**EXTRAIT DU TEXTE**
Nous lui confions que nous avons apprécié la manière dont, dans Albatros, sa caméra réussit à attraper le réel sans se grever de grilles idéologiques. Ainsi le spectateur accompagne les paysans et les gendarmes sans que lui soit imposé un regard préconçu sur ses métiers. On ajoute que sa capacité à saisir les situations avec une manière d’épaisseur documentaire nous semble une qualité distinctive de son cinéma. Il nous répond qu’il regarde deux ou trois documentaires par jour et qu’il aime travailler avec des gens qui connaissent bien le sujet du film, ce qui les rend aptes à distinguer d’éventuelles erreurs. « Je ne supporte pas les films où un mec dit “pose ton revolver” alors que le gars en face de lui tient un pistolet. Et puis quand, dans le film, Julien l’agriculteur dit qu’il gagne 350 euros par mois c’est en effet ce que gagne l’acteur qui joue le personnage de Julien et qui est lui aussi agriculteur dans la vie. ».

**ÉNONCÉ DU PROBLÈME A**
Réécris les enregistrements, du passage allant de la ligne contenant « Add a task list with the checkbox icon » jusqu'à celle contenant « Click the Unibet », en remplaçant « Screen dimensions » par « Display size » et sans rien modifier d'autre.

[Enregistrements des positions cibles]
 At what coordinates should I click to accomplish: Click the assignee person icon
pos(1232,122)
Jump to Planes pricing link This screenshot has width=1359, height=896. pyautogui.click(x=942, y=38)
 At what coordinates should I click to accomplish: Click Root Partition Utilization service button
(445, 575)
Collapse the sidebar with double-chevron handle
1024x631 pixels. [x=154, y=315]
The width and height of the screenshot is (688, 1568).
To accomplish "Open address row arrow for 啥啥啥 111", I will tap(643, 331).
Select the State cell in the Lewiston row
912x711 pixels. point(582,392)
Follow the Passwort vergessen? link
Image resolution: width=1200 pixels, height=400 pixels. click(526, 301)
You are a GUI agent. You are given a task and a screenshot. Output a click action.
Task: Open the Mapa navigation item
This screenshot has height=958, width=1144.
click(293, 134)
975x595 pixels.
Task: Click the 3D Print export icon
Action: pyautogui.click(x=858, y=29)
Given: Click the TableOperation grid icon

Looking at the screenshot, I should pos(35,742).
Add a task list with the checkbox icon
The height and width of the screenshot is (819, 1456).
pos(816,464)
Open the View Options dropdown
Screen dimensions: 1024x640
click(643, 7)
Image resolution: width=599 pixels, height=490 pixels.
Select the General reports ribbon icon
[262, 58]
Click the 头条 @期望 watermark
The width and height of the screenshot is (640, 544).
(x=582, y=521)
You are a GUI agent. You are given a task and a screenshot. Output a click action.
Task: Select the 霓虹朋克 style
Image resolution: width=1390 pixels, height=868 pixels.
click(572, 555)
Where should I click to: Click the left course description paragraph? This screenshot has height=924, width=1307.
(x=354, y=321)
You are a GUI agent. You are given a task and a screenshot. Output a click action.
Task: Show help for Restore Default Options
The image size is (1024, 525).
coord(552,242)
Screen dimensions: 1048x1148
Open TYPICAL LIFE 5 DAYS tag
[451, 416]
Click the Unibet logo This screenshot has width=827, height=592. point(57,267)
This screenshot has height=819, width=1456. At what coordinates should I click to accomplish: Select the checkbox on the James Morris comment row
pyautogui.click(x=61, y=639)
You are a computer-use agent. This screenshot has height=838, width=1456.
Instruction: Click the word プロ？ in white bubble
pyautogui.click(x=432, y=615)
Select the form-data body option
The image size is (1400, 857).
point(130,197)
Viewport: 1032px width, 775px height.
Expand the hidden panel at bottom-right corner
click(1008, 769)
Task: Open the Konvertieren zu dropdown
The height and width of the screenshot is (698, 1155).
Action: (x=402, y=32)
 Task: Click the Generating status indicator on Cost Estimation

**ÉNONCÉ DU PROBLÈME B**
Recopie intégralement l'extrait sur le film Albatros.

**RÉPONSE COMPLÈTE A**
Add a task list with the checkbox icon
The height and width of the screenshot is (819, 1456).
pos(816,464)
Open the View Options dropdown
Display size: 1024x640
click(643, 7)
Image resolution: width=599 pixels, height=490 pixels.
Select the General reports ribbon icon
[262, 58]
Click the 头条 @期望 watermark
The width and height of the screenshot is (640, 544).
(x=582, y=521)
You are a GUI agent. You are given a task and a screenshot. Output a click action.
Task: Select the 霓虹朋克 style
Image resolution: width=1390 pixels, height=868 pixels.
click(572, 555)
Where should I click to: Click the left course description paragraph? This screenshot has height=924, width=1307.
(x=354, y=321)
You are a GUI agent. You are given a task and a screenshot. Output a click action.
Task: Show help for Restore Default Options
The image size is (1024, 525).
coord(552,242)
Display size: 1048x1148
Open TYPICAL LIFE 5 DAYS tag
[451, 416]
Click the Unibet logo This screenshot has width=827, height=592. point(57,267)

**RÉPONSE COMPLÈTE B**
Nous lui confions que nous avons apprécié la manière dont, dans Albatros, sa caméra réussit à attraper le réel sans se grever de grilles idéologiques. Ainsi le spectateur accompagne les paysans et les gendarmes sans que lui soit imposé un regard préconçu sur ses métiers. On ajoute que sa capacité à saisir les situations avec une manière d’épaisseur documentaire nous semble une qualité distinctive de son cinéma. Il nous répond qu’il regarde deux ou trois documentaires par jour et qu’il aime travailler avec des gens qui connaissent bien le sujet du film, ce qui les rend aptes à distinguer d’éventuelles erreurs. « Je ne supporte pas les films où un mec dit “pose ton revolver” alors que le gars en face de lui tient un pistolet. Et puis quand, dans le film, Julien l’agriculteur dit qu’il gagne 350 euros par mois c’est en effet ce que gagne l’acteur qui joue le personnage de Julien et qui est lui aussi agriculteur dans la vie. ».